Court of Chancery Holds (Again) that Default Fiduciary Duties Apply to LLCs

In Ross Holding and Management Co. v. Advance Realty Group LLC,[1] the Delaware Court of Chancery has held again that traditional corporate fiduciary duties of care and loyalty apply to the members and managers of limited liability companies.  The Court wrote:

To determine what fiduciary duties are owed in the limited liability company context, the Court must review the company’s operating agreement. By default, the traditional fiduciary duties applicable to corporations apply to limited liability companies. Nonetheless, where such default rules have been clearly supplanted or modified, those contractual choices will be respected.[2]

In response to a party questioning whether default fiduciary duties could exist in the absence of clear language in the operating agreement, the Court chose to hammer the point home:

Defendants appear to question whether default fiduciary duties apply to a limited liability company if not imposed by its operating agreement.

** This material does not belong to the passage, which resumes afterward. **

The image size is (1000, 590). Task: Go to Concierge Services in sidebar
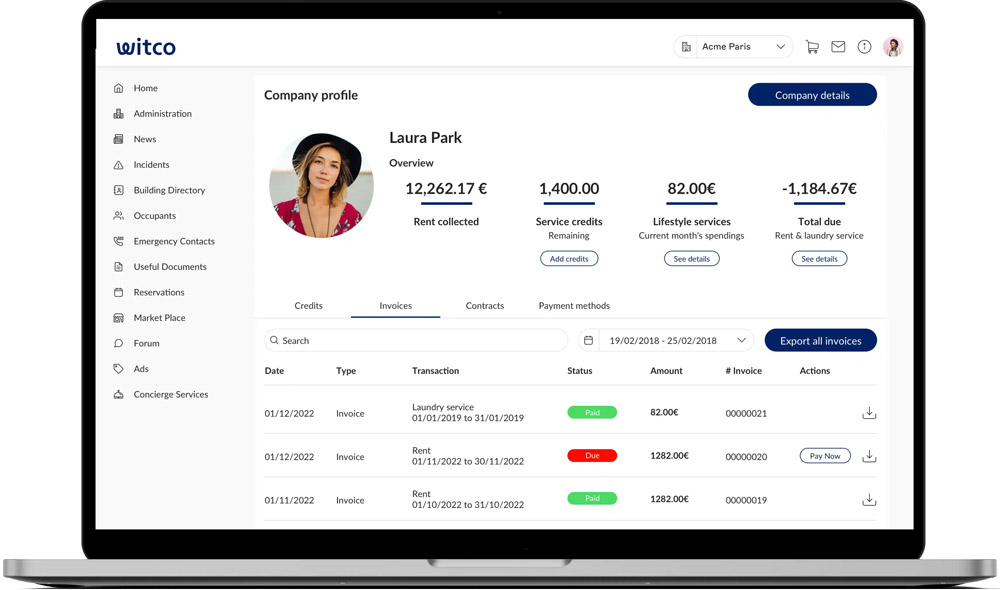click(171, 395)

However, Feeley is clear that such duties have been held to apply by the Court, subject to a final determination by the Delaware Supreme Court.[3]

Once contentiously and hotly debated,[4] it seems that, barring unexpected action by the Delaware Supreme Court (whose new Chief Justice has long advocated for the imposition of such default duties), the issue of default LLC fiduciary duties is now more or less settled.

[1] Ross Holding and Management Co., et al. v. Advance Realty Group, LLC, et al., C.A. No. 4113-VCN, memo. op. (Del. Ch. Sept. 4, 2014).
[2] Ross, mem. op. at 31.
[3] Id. at n. 134.
[4] See, e.g., Lewis H. Lazarus and Justin C. Jowers, “Fiduciary Duties of Managers of LLCs: The Status of the Debate in Delaware,” Business Law Today (February 2012); Myron T. Steele, “Freedom of Contract and Default Contractual Duties in Delaware Limited Partnerships and Limited Liability Companies,” American Business Law Journal, 46: 221–242 (2009).